Mon fils est vraisemblablement parvenu à l’âge où il dégomme un genou de pantalon par semaine, qu’il vient bravement ajouter à la pile « couture en souffrance » qui menace dangereusement d’envahir mon chez-moi. Mon entourage affirme que c’est un passage obligé, quelque chose comme l’acquisition de la continence ou l’entrée en lecture, en somme. La « période sensible des trous aux genoux » : un moment où les jeux au sol requièrent inévitablement que l’enfant se traine à genoux pendant de longues heures, jusqu’à ce que la fibre rende l’âme et se fende, en guise de dernier soupir, d’un trou, que la petite sœur ne manquera pas de remarquer – étant elle en pleine période sensible de l’attention aux petites choses : « un t’ou ! un t’ou » – avant d’y enfouir son index scrutateur histoire de bien élargir la bestiole au cas où – « ya, maman, t’as vu ? un t’ou ! ».

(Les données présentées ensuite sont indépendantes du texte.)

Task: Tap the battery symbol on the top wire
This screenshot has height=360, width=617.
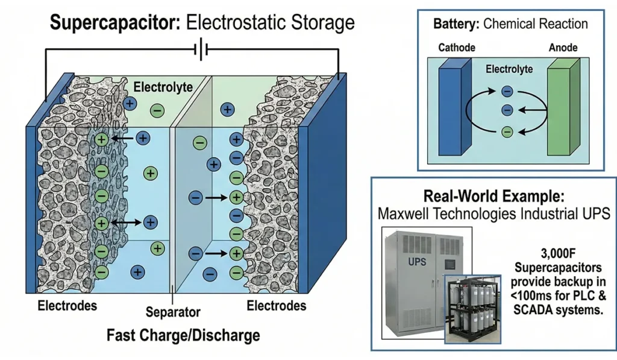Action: click(x=201, y=49)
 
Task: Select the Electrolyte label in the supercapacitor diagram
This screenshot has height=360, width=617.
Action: click(x=163, y=87)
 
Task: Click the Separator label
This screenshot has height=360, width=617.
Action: click(x=173, y=312)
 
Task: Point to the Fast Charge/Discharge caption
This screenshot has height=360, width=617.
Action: click(x=183, y=335)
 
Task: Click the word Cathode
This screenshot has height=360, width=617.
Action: click(x=457, y=48)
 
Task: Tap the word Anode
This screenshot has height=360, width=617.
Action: click(x=563, y=48)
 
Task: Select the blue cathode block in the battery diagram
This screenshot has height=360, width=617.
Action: click(x=455, y=107)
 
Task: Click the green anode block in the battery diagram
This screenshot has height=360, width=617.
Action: click(x=563, y=107)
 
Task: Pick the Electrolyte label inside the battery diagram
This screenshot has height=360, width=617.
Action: click(x=509, y=69)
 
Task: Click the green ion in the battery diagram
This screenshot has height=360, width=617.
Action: click(x=507, y=131)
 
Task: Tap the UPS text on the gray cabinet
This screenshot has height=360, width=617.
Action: click(x=417, y=262)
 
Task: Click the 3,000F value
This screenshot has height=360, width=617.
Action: click(x=559, y=253)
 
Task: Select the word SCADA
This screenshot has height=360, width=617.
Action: click(x=536, y=309)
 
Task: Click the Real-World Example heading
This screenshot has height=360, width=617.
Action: click(x=494, y=196)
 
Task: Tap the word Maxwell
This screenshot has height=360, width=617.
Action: click(x=402, y=214)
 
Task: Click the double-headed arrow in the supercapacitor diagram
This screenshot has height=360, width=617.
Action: click(x=127, y=223)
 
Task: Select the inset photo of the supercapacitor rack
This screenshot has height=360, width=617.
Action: click(x=472, y=309)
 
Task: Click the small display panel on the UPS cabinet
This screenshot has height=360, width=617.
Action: click(x=449, y=264)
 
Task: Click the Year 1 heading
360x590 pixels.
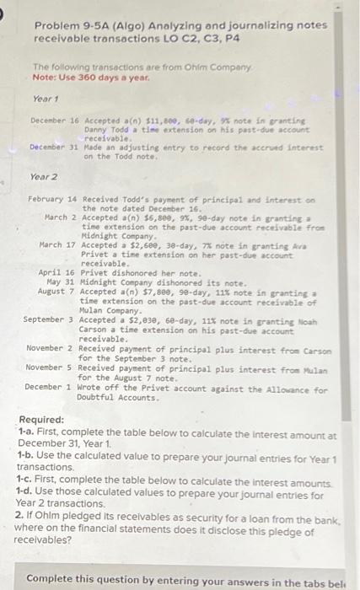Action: coord(43,99)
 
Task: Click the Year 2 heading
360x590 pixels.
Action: coord(43,178)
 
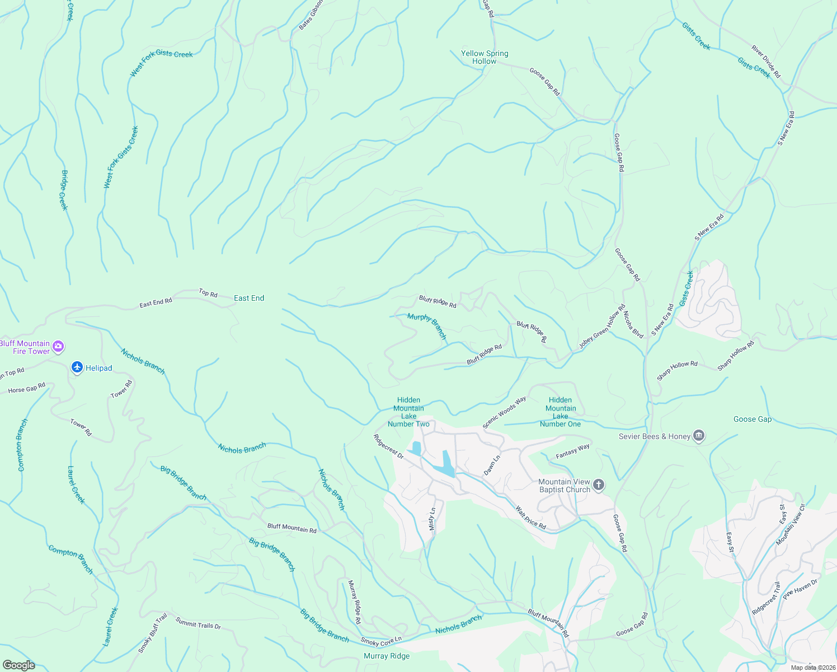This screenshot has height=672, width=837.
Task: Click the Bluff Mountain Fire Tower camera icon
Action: point(58,347)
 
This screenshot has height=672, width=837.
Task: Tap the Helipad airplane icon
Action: point(77,368)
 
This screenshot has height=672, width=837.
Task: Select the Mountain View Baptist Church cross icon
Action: point(599,485)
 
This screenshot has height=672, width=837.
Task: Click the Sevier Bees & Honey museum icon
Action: point(698,436)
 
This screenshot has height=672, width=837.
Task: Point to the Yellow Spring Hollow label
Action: point(485,57)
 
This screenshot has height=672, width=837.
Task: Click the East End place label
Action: point(249,298)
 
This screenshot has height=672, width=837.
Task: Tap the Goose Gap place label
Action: point(752,419)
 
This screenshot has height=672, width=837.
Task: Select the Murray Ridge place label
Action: point(387,656)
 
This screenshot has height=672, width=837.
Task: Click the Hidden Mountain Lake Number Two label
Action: point(408,412)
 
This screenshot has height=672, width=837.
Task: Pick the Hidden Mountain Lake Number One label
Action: point(560,412)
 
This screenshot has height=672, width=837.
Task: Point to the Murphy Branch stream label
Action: point(427,326)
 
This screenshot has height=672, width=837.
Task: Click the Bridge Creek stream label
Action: point(64,190)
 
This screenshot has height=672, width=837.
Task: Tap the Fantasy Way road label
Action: point(572,451)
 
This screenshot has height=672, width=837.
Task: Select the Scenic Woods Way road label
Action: point(504,413)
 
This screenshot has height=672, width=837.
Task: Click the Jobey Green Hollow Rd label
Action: point(602,327)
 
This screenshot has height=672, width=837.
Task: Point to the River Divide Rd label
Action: point(765,62)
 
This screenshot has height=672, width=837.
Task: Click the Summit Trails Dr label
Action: point(198,623)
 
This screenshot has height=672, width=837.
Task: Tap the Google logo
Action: point(18,665)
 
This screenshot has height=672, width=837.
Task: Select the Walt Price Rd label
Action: point(530,518)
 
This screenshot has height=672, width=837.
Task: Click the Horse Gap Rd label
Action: point(27,388)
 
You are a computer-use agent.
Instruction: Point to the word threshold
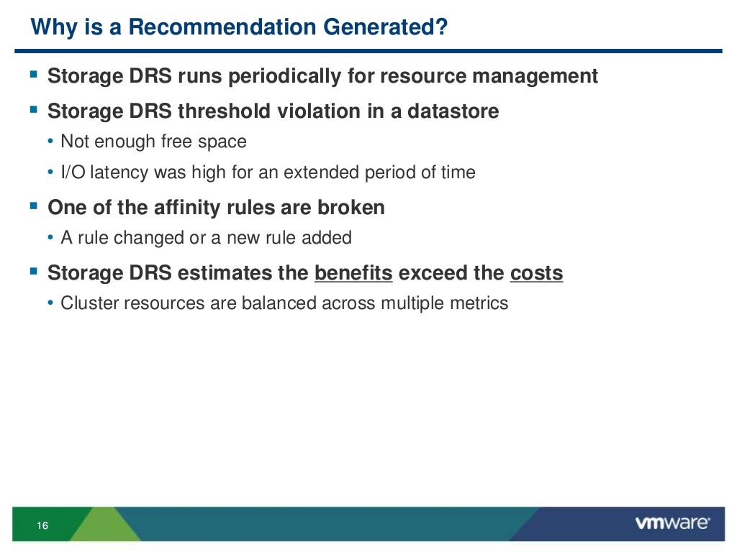pos(226,111)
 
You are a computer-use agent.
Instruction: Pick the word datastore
pos(453,111)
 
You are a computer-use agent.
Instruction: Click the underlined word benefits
pos(353,273)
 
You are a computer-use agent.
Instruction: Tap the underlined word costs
pos(536,273)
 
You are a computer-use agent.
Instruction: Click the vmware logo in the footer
pos(673,523)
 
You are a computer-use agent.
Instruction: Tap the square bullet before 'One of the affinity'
pos(33,207)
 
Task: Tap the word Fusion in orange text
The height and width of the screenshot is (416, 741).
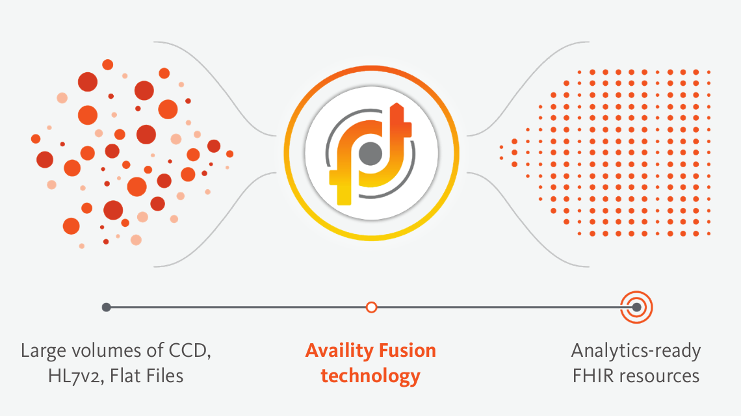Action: (x=406, y=352)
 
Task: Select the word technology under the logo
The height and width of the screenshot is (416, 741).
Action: (x=370, y=376)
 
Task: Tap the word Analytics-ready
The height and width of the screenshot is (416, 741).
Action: (x=636, y=352)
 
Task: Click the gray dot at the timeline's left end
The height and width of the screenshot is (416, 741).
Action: (x=107, y=307)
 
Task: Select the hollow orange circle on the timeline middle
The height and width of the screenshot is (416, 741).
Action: (x=371, y=307)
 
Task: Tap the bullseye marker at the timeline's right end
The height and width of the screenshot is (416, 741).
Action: (x=636, y=307)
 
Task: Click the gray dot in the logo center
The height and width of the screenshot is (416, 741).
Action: (x=370, y=154)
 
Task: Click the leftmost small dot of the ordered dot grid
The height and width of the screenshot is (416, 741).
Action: (x=501, y=147)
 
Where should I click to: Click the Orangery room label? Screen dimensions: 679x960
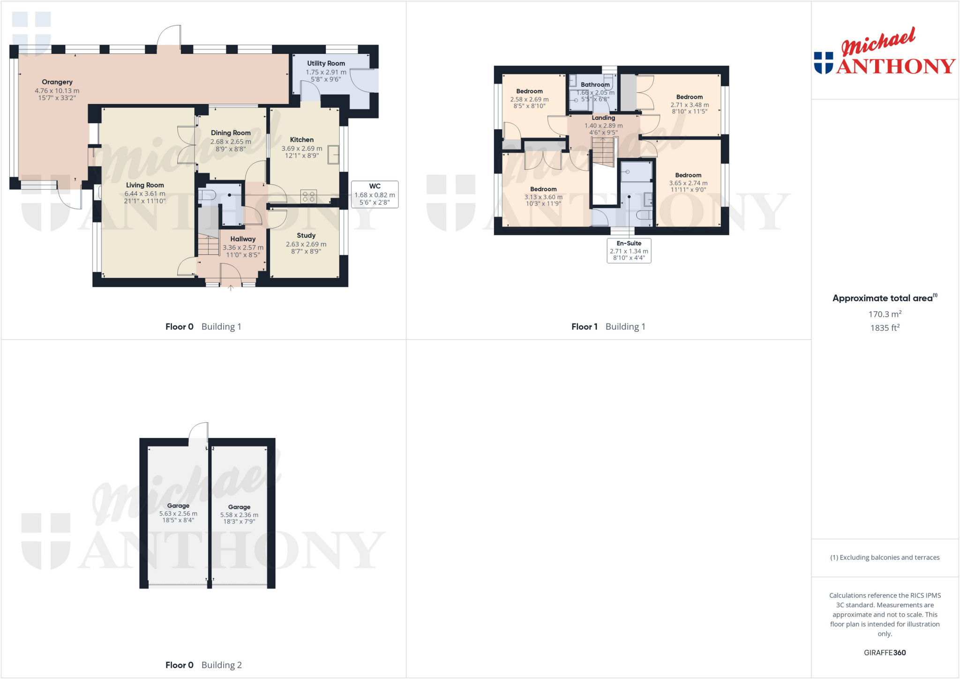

La première fois, j’ai acheté des trucs thermocollants à la mercerie. J’étais très fière du gain de temps que la fabuleuse invention allait me permettre de sauver, jusqu’à ce que je me penche sur le mode d’emploi, lequel conseillait de coudre le patch une fois collé. J’ai ri, j’ai sorti mon fer à repasser et laissé mes aiguilles dans leur boîte. Évidemment, au bout de quelques jours la chose pendouillait mollement au genou de mon fils et c’était reparti : « un t’ou, maman ! Ya, yaaaa ! Un t’ou ». Comme la totalité des pantalons de mon fils menaçait de céder de façon tout aussi imminente à une attaque de plancher ou de cours de récré’, je me suis emparée d’un porte-savon en guise de patron et d’une vieille paire de jeans, j’ai rapidement surjeté la douzaine d’empiècements à la surjeteuse (mais c’est également possible avec un point zigzag sur une machine à coudre) et j’ai profité du temps de couture à la main pour regarder la dernière saison de Peaky Blinders. Une fois dans le mouvement, plus rien ne m’arrêtait : j’ai découpé d’autres chutes de tissu pour faire de jolis empiècements contrastés et j’ai même ajouté des coudières sur un pull du papa (qui passe sans doute trop de temps à soutenir sa tête pour l’empêcher de tomber, accoudé à son bureau).

Rien de sorcier dans tout cela me diras-tu. Il est certain qu’avec cet article, je n’ai rien inventé, mais je t’aurais peut-être donné la motivation de t’y mettre toi aussi. Cela ne coûte rien et prend certainement moins de temps que de courir acheter un nouveau pantalon ! Et si tu es une couturière chevronnée, je parie que tu seras ravie de trouver une idée pour recycler tes chutes (mais si, tu sais bien, tous ces petits bouts de tissus que tu gardes précieusement dans l’espoir qu’un jour, peut-être…).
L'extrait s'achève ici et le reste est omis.